Other times Liir thought he’d reached the sanctuary of Nether How. The men on horseback around him seemed to shimmer and disappear, and the horses too, and Liir, the scourge of Oz, was continuing alone, on foot. He wanted to sleep against a hill, he wanted to fall into the falling leaves. To melt away the soil as he might melt away a snowbank. To sink into a grave he had burned for himself. But as he lay there in the dappled grass among the sheep droppings, he began to elevate out of his body—maybe he was dying—and he saw an old codger materialize in the trees and look about with a curious or perhaps a guilty expression. He carried the Grimmerie with him. He consulted the book for a moment, closed it decisively, and headed north.

This time Liir shouted out, “You have no right to plant that danger here! Take it back! We don’t want it!”

But the horsemen reemerged and cuffed him silent. He was on a horse, being taken somewhere by men to whom he’d never been properly introduced.

He noticed the jackal moon, sooner or later, and remembered the last time he’d seen it. That was just before he met Candle and fell in love with her, before he met Trism and fell in love with him. The jackal moon was no friend to love. Fall under its spell and look what happens. Your wife never forgives you for giving her a child who must be hidden to survive. Your boyfriend never returns. You have your life, that scrappy thing you keep dragging after you as long as you can. Less visible than the weightless shadow you also drag but oh, so much heavier. You have your hopes for your daughter. You have little else.

Except the damn book.

He turned his head from the jackal moon, unwilling to meet its eye. Cutting it in society. You’ve already had your truck with me. I’m not going to scombre in the snowdrifts for you like a poodle. Look elsewhere, jackal. Hunt up some other jerk. I want no more love and no more regret than the investments I’ve already made.

It was a better day.
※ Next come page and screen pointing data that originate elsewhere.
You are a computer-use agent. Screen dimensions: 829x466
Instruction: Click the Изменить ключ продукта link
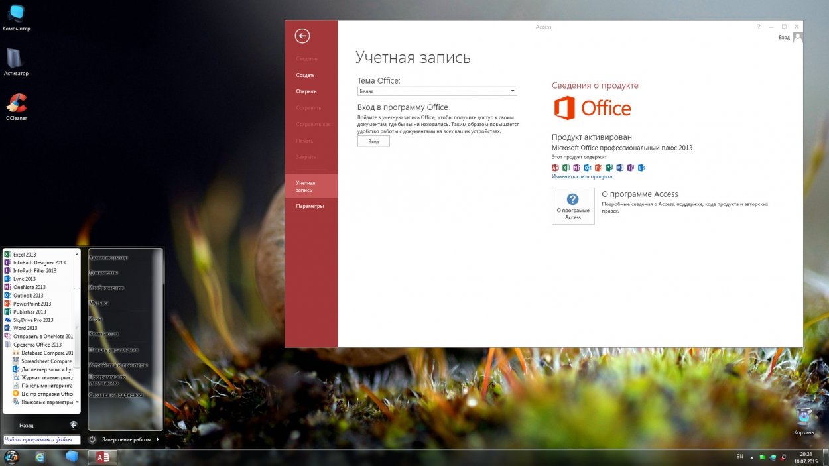click(x=582, y=176)
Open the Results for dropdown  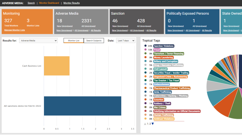pyautogui.click(x=38, y=41)
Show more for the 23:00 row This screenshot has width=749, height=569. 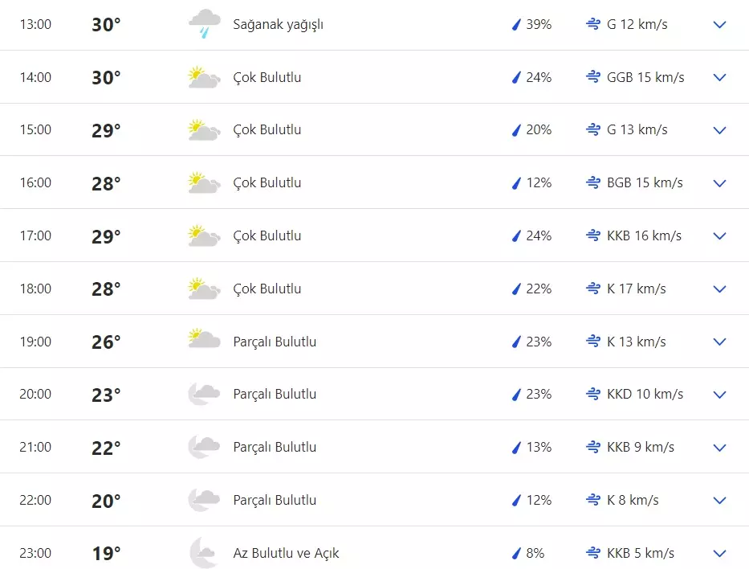(719, 553)
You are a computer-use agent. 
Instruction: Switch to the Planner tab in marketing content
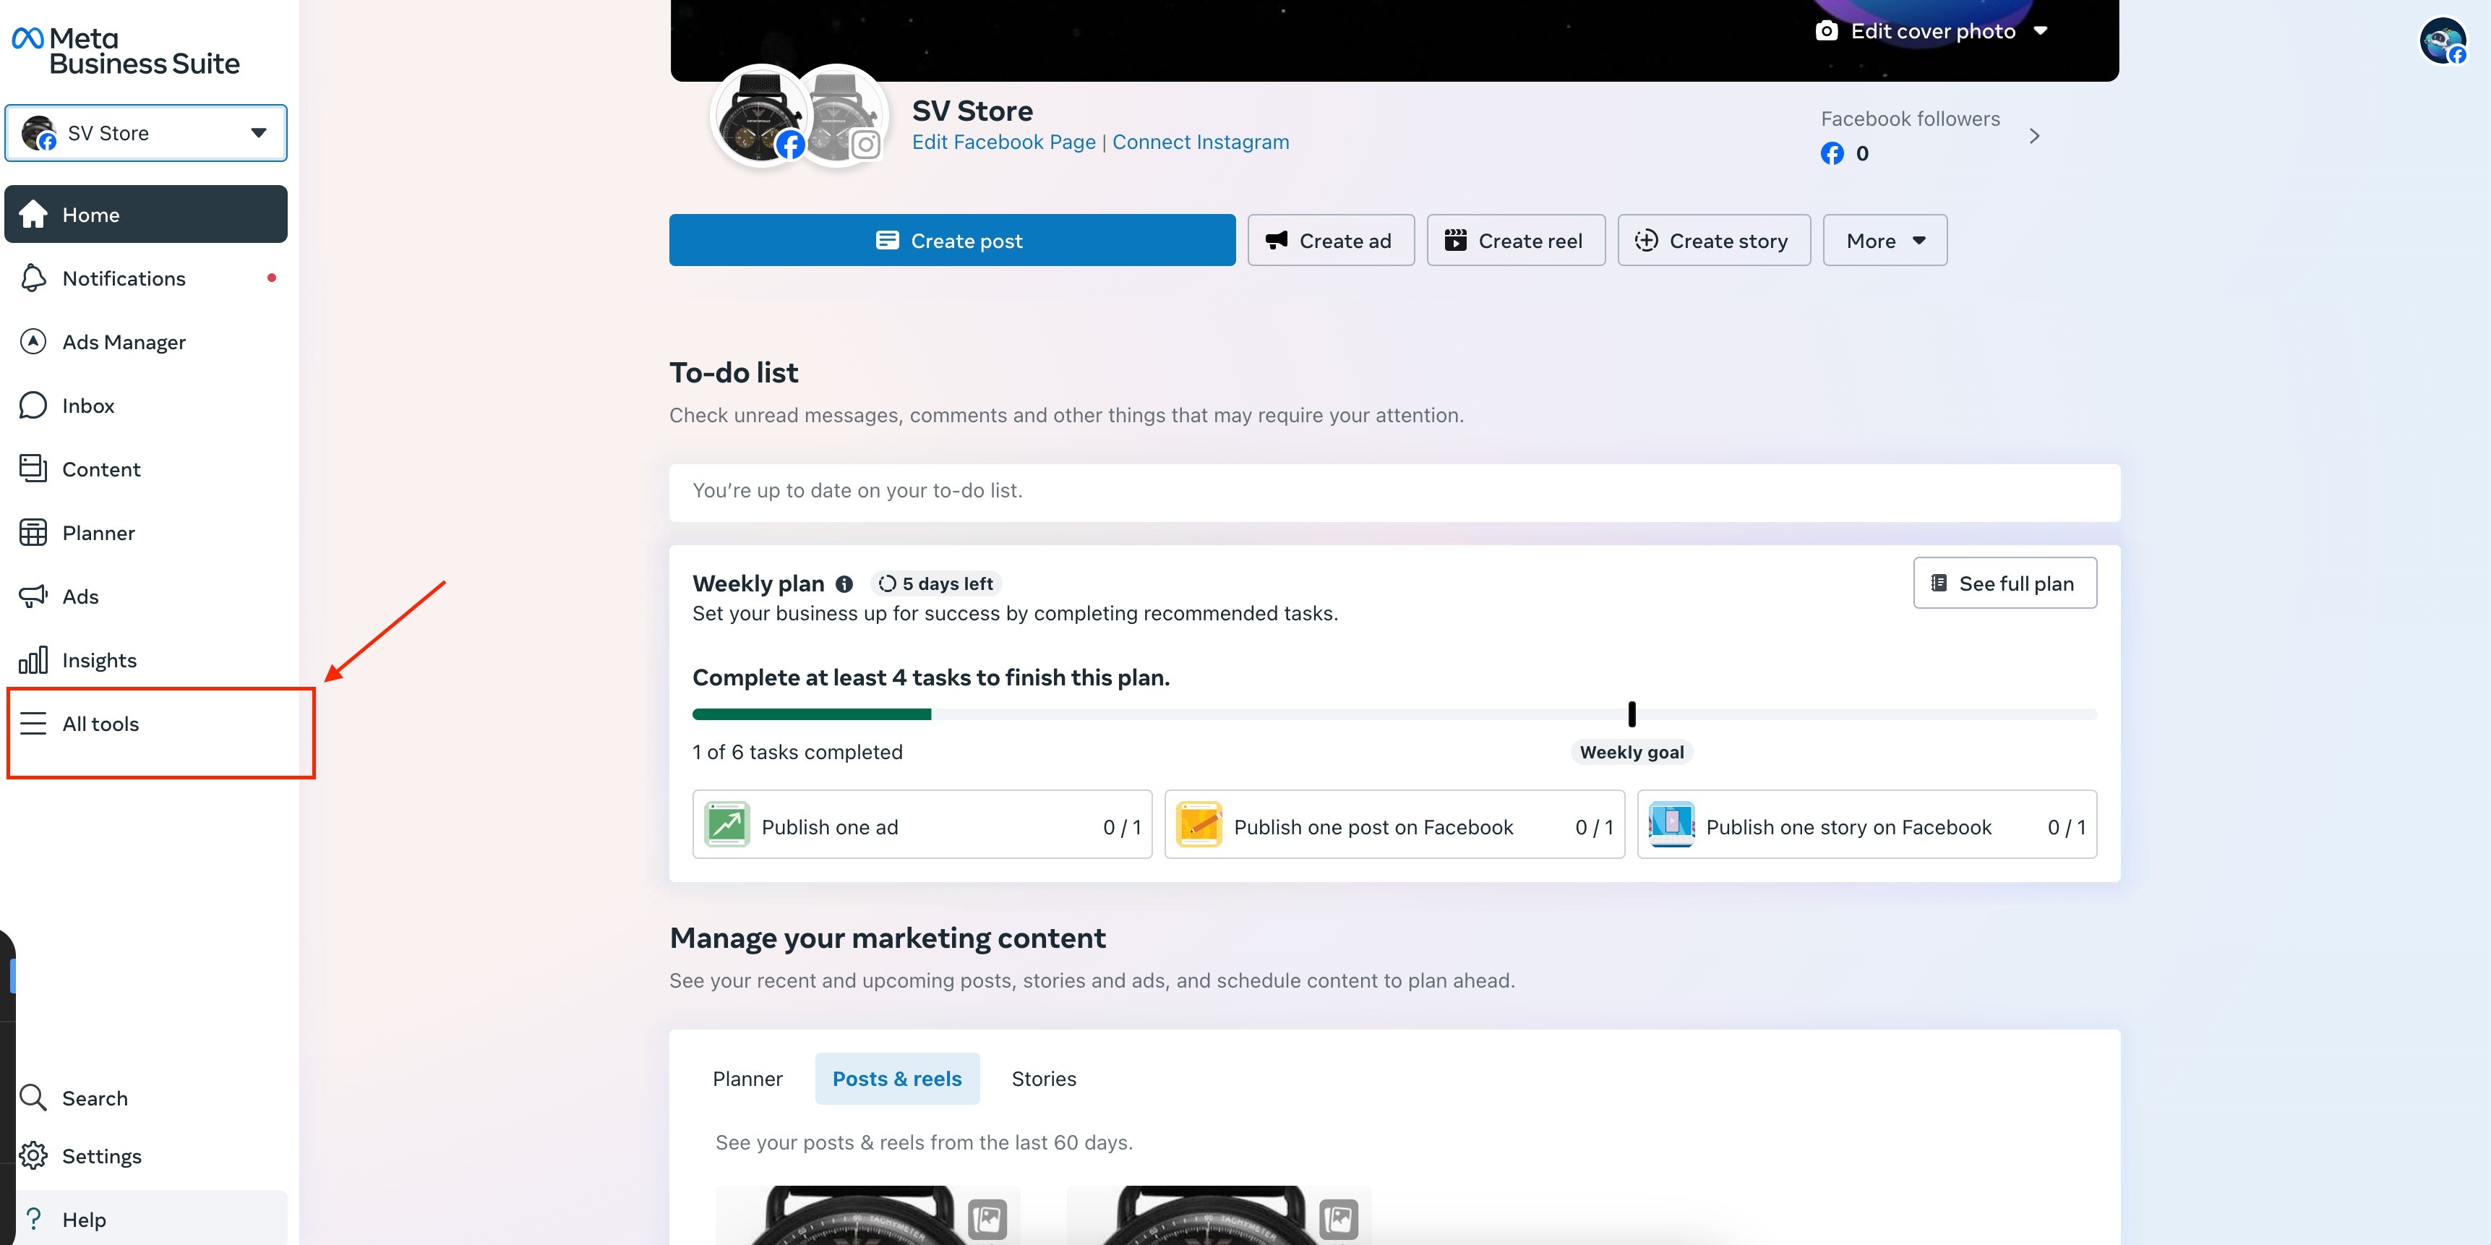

Maybe more protein in the diet, or his blood was slowly replenishing itself. He was more alert. He realized that by now they must have passed any turnoff to the Emerald City. They’d been weeks on the road, no? They were approaching a range of low hills spiked with the scorched trunks of scrub pine. Maybe torched to reduce coverage for snipers. The Madeleines, probably. So he worked it out. They were coming up near the border between Gillikin and Munchkinland, where the second army of the Emerald City was said to be in fierce hostilities with an Animal contingent roped up by the Munchkinlanders. Though he could read no sign of activity at the moment. Were they going to try to make a run for it, cross the breach of wasteland?

Or maybe hostilities had been concluded, miraculously. It could happen. Wars stop eventually, don’t they? If not in our own lifetimes, surely peace hies into sight for our children?

Around midafternoon on a day of dry, hurrying winds that whipped the first leaves of autumn around the horses’ hooves, the captors stopped. An outcropping of feldspar trusset, sparkling with mica, big enough to be a landmark.